## [Work required]
Everything in the listing below should be repeated verbatim, apart from the pictures.
══════════
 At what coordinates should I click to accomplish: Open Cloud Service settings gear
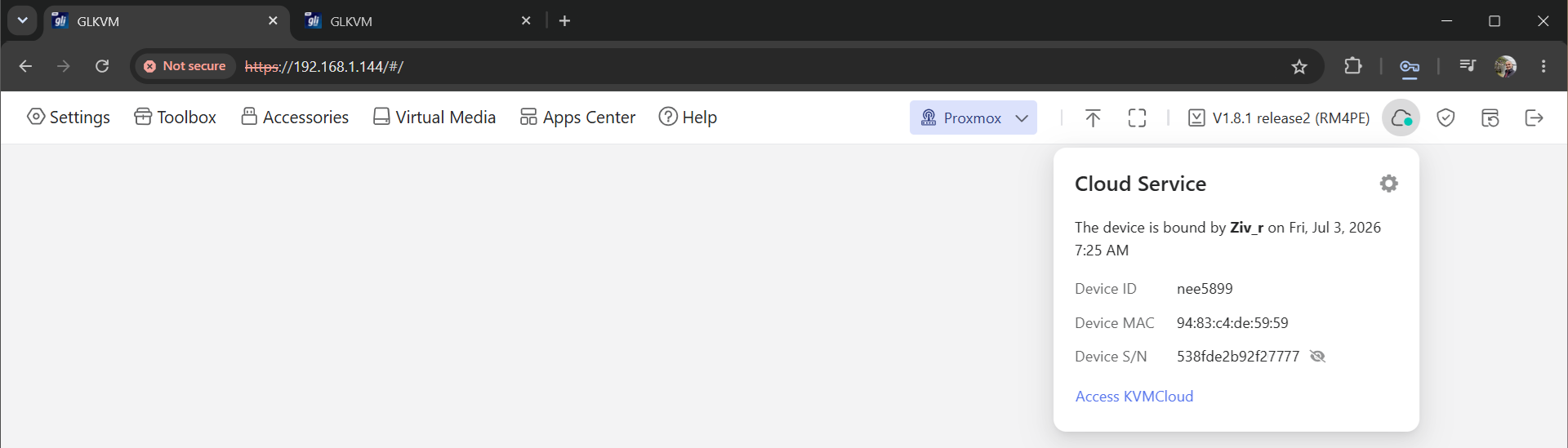(x=1388, y=184)
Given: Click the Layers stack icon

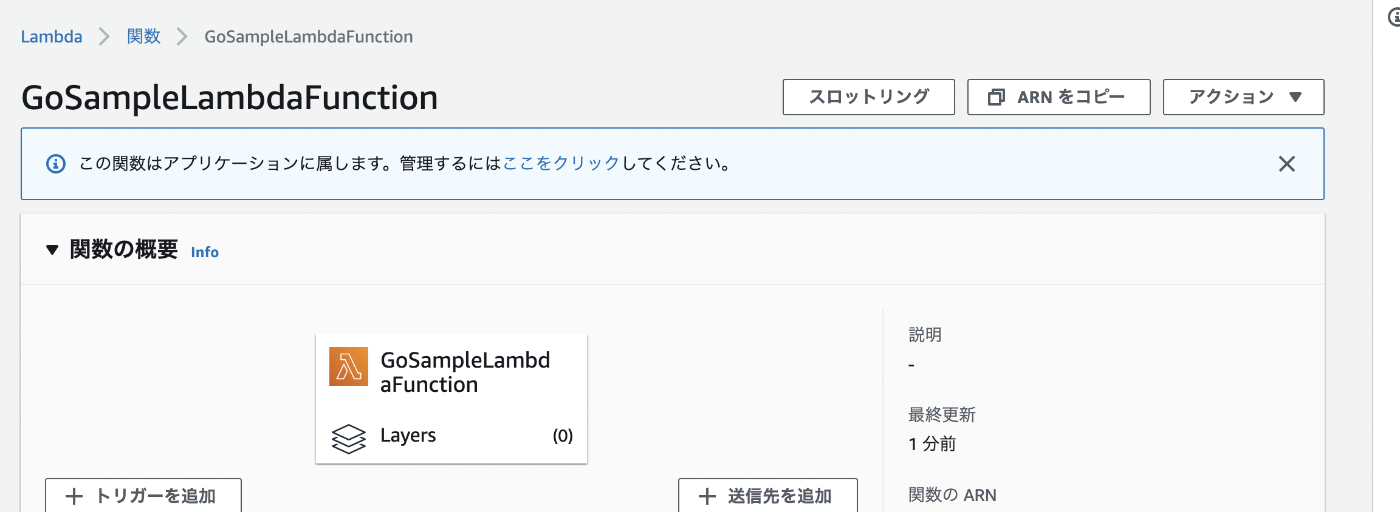Looking at the screenshot, I should [348, 438].
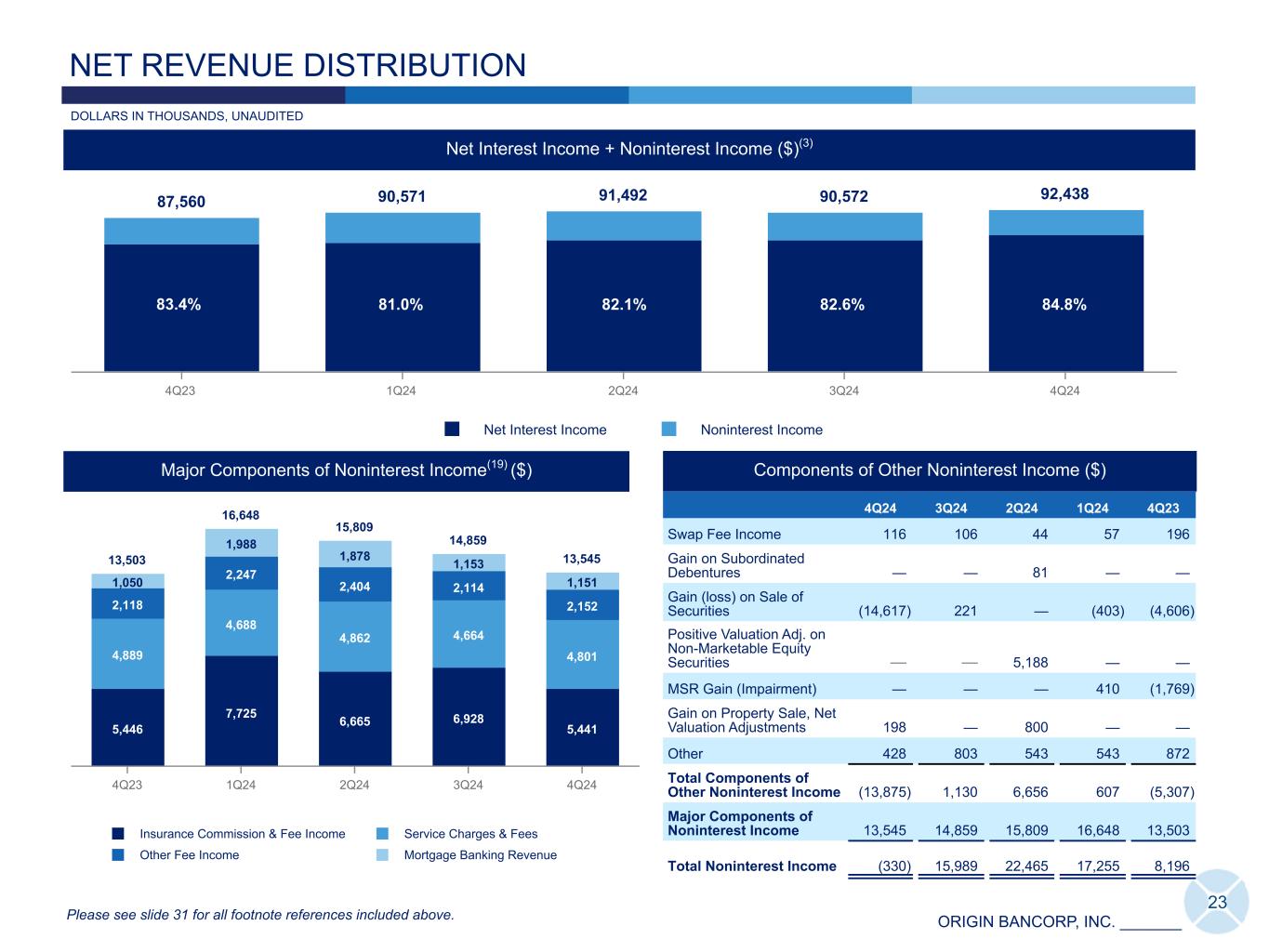Viewport: 1269px width, 952px height.
Task: Click the 1Q24 insurance segment labeled 7,725
Action: click(241, 712)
══════════
## [Written reply]
 At what coordinates should I click to accomplish: Open Cloud Service settings gear
(x=1388, y=184)
Given: Click the Layers stack icon

Looking at the screenshot, I should [348, 438].
Viewport: 1269px width, 952px height.
Task: Click the 1Q24 insurance segment labeled 7,725
Action: click(241, 712)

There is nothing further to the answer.